The site remained down well into Wednesday, with users continuing to report problems accessing it in the week following.
The federal government pinned the blame for the problems on Census service provider IBM, which built the platform and is also hosting it out of its Baulkham Hills, Sydney data centre.
The government is conducting a review into the matter to ascertain whether IBM had failed to mitigate against a "completely predictable" DoS attack, as Prime Minister Malcolm Turnbull labelled it.
But reports have been swirling in the IT and security industries that the systems issues actually lay with the ABS' architecture and security provisions, rather than any external attack.
Last week security commentator Patrick Gray reported the ABS got spooked by one small DoS attack and made a series of bad decisions that ultimately led to the site being pulled offline.
He said the website was initially hit by a small-scale attack from overseas, which the ABS mitigated by blocking all non-Australian packets. Some time later, the website was affected by separate a DNS reflection attack that filled up the firewall's state tables.
In response, the ABS decided to reboot the firewall without syncing its ruleset to the secondary firewall, which resulted in an outage.

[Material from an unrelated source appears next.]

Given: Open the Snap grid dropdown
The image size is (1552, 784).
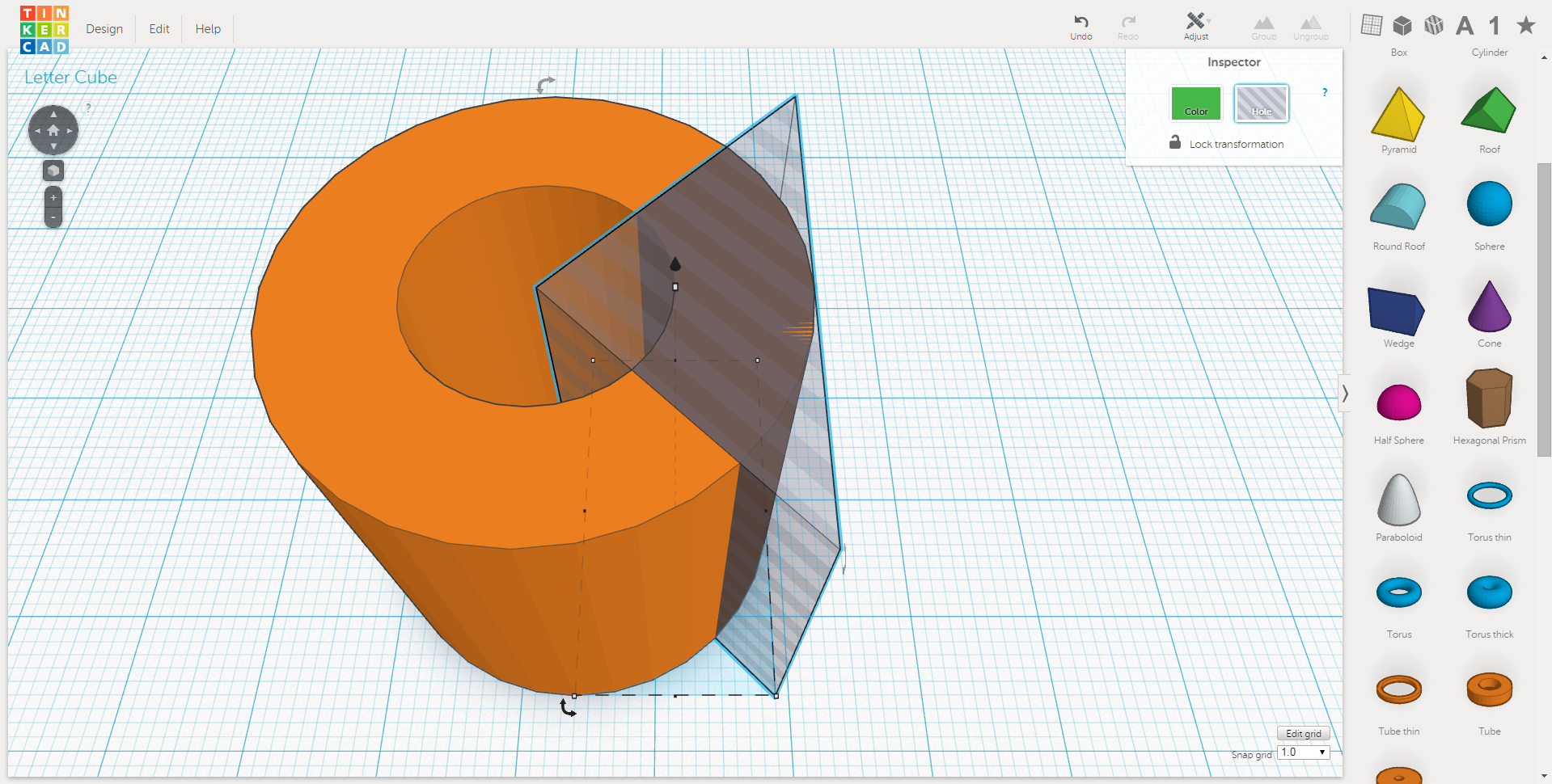Looking at the screenshot, I should [1302, 752].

Compounding its problems, logs that were later sent out from IBM's monitoring equipment were misinterpreted as a data exfiltration attempt given the initial DoS attack, prompting the ABS to shut down the site to avoid any data compromise, according to Gray.
He also reported that the ABS and IBM had been offered prevention services for DDoS attacks from their upstream provider, but had declined them and instead decided to simply geoblock all traffic outside of Australia should an attack occur.
The ABS did not respond to repeated requests from iTnews for clarification on the issue.
Today, computer science and security experts from the University of Wollongong went public with their theory on what went wrong, similarly claiming the evidence of a DoS attack "does not stack up".
Professor Katina Michael and Professor Willy Susilo from the school of computing and IT argued it was more likely that the ABS had failed to appropriately dimension the resources needed for the site.
“Network activity maps on the night of 9 August don’t show evidence of an attack from overseas. All the maps are showing no activity for the night in question," Michael said.
“[The ABS] mentioned the possibility of four attacks, but by the time the fourth attack happened, the website would have been closed down to ensure the security of the data. This does not sound like a denial of service attack to me," Susilo said.
Susilo argued the ABS should have factored in the possibility of heavy traffic bringing the site down, especially given the prospect of a DoS attack on such a high-profile target.
".. ABS (and hence IBM) should have foreseen that this would happen. If they didn’t see this, then there is a problem on their side," the professor said.
“There were time and resourcing constraints for Census 2016 that everyone is well aware of and it’s possible the ABS tried to bite off more than it could chew in a very short space of time and failed miserably at this, not recognising the risk at large of a failure," Michael added.
The problems came down to "bog standard IT project failure [rather] than some nefarious actors trying to take down the site", according to Justin Warren, managing director of Melbourne consultancy PivotNine.
"Tight budgets and a pressure to cut costs, a lack of leadership, and hard deadlines all led to cutting corners and making poor choices that magnify risk," he told iTnews.
"And even if it was bad actors attacking the site with a DDoS, that's worse, because it's entirely predictable and there are tools and techniques to guard against it.
"Absent clear evidence produced by ABS or IBM supporting their assertions that "the dog ate my homework", the most likely cause is simple, embarrassing mistakes. I can understand why they'd be reluctant to own up to that, but sticking your head in the sand won't fix things."
Currently only around three million Australian households have completed the mandatory national survey. The ABS will need a further seven million more to complete the Census to make it statistically significant.
The bureau has extended the deadline to fill out the form until September 23.